Orbital characteristics
- Epoch 31 July 2016 (JD 2457600.5)
- Uncertainty parameter 0
- Observation arc: 130.75 yr (47758 d)
- Aphelion: 3.44 AU (515.21 Gm)
- Perihelion: 2.95 AU (441.30 Gm)
- Semi-major axis: 3.20 AU (478.26 Gm)
- Eccentricity: 0.077261
- Orbital period (sidereal): 5.72 years (2,087.9 d)
- Average orbital speed: 16.63 km/s
- Mean anomaly: 125.046°
- Mean motion: 0° 10^{m} 20.734^{s} / day
- Inclination: 20.9724°
- Longitude of ascending node: 36.7441°
- Argument of perihelion: 159.722°
- Earth MOID: 1.95 AU (291.94 Gm)
- Jupiter MOID: 1.53 AU (229.03 Gm)
- T_{Jupiter}: 3.087

Physical characteristics
- Dimensions: 184.93±3.6 km 186.85±1.83 km
- Mass: (9.19±5.20)×10^{18} kg
- Mean density: 2.69±1.52 g/cm^{3}
- Equatorial surface gravity: 0.0517 m/s²
- Equatorial escape velocity: 0.0978 km/s
- Synodic rotation period: 25.224 h (1.0510 d)
- Geometric albedo: 0.0480±0.002 0.0483 ± 0.0107
- Temperature: ~156 K
- Spectral type: C
- Absolute magnitude (H): 7.58, 7.530

= 154 Bertha =

Main-belt asteroid

154 Bertha is a main-belt asteroid. It was discovered by the French brothers Paul Henry and Prosper Henry on 4 November 1875, but the credit for the discovery was given to Prosper. It is probably named after Berthe Martin-Flammarion, sister of the astronomer Camille Flammarion.

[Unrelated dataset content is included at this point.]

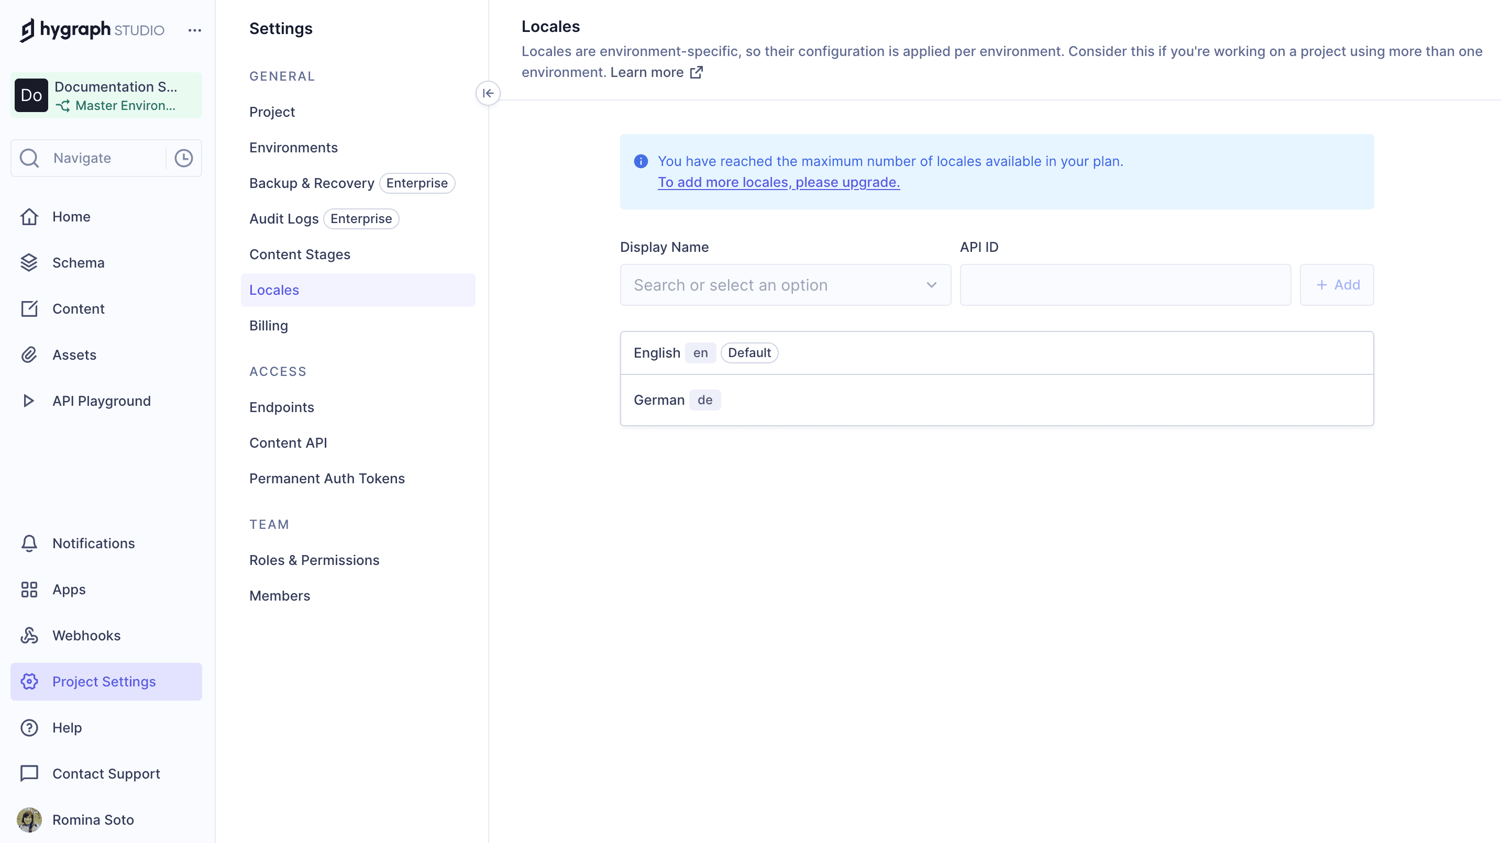Follow the upgrade plan link for more locales

pos(778,182)
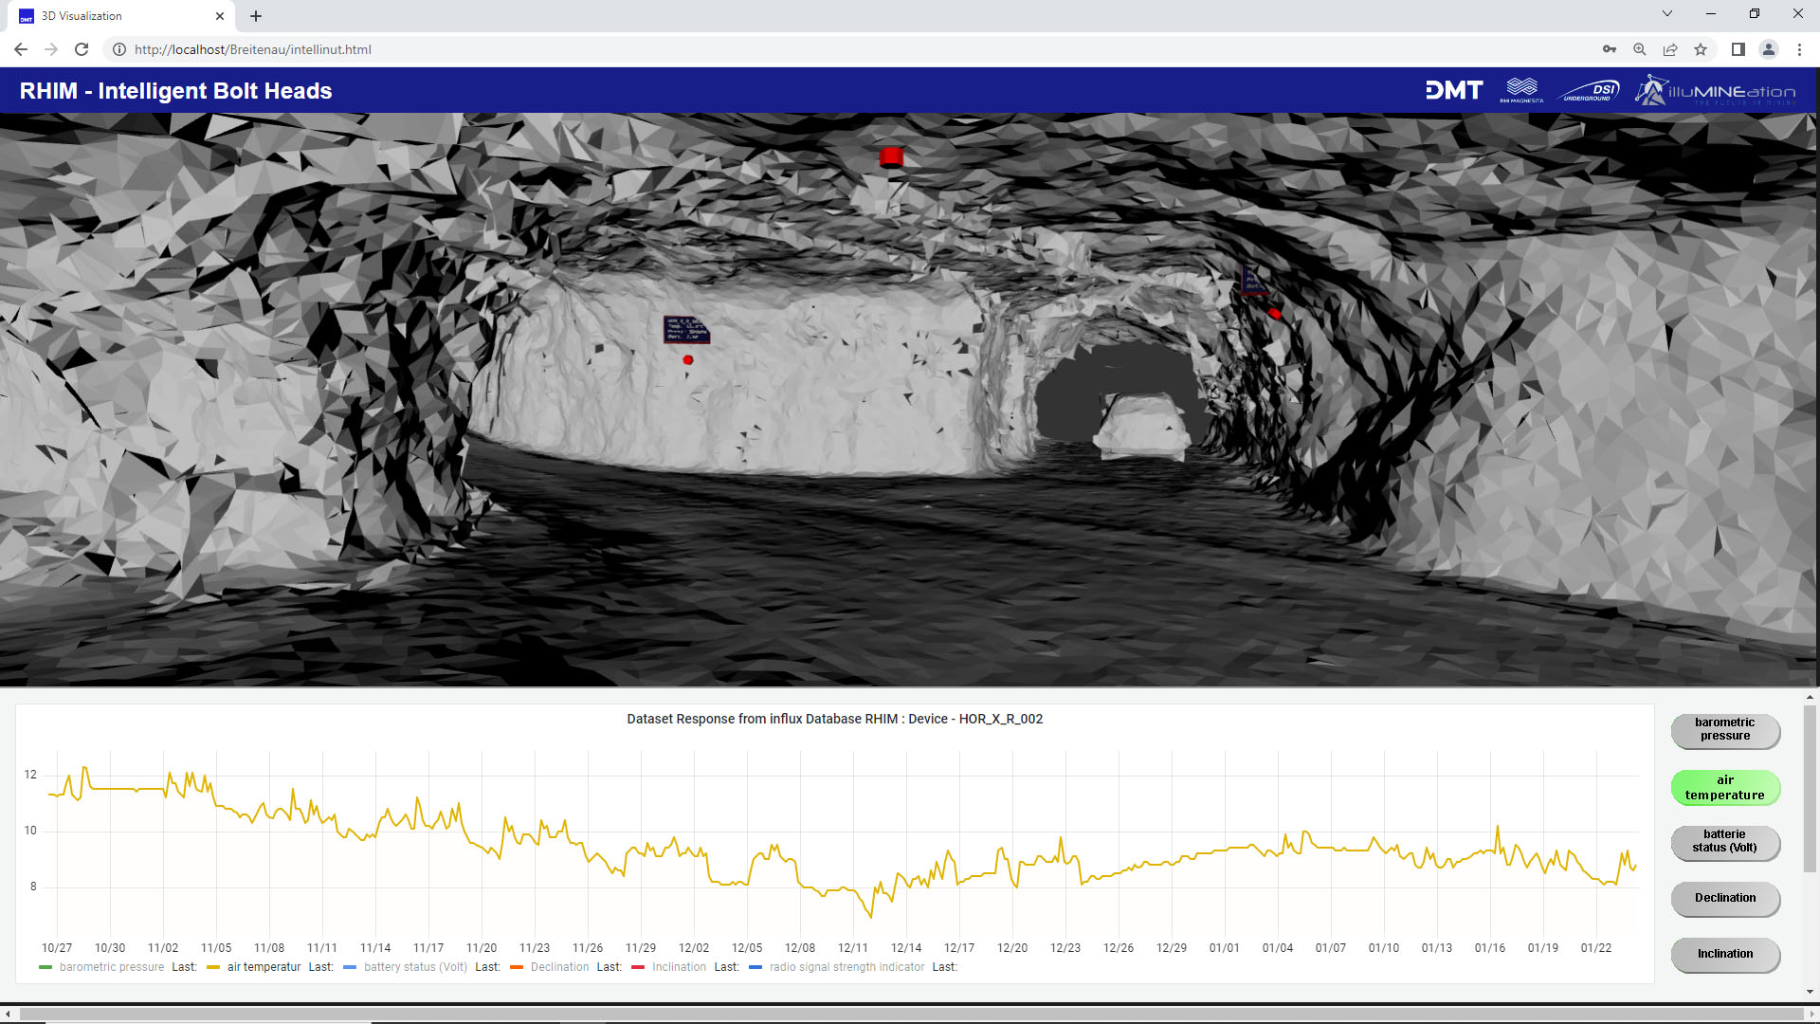Toggle barometric pressure legend series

Observations performed at the Palmer Divide Observatory in Colorado Springs, Colorado in during 2007 produced a light curve with a period of 22.30 ± 0.03 hours and a brightness range of 0.10 ± 0.02 in magnitude. A 1998 measurement gave a value of 27.6 hours, which doesn't fit the PDO data. In 2011, observations from the Organ Mesa Observatory in Las Cruces, New Mexico were used to determine a rotation period of 25.224 ± 0.002 hours with a brightness variability of 0.10 ± 0.01 magnitude, ruling out previous studies.

This is classified as a C-type asteroid and it has an estimated diameter of about 187 km.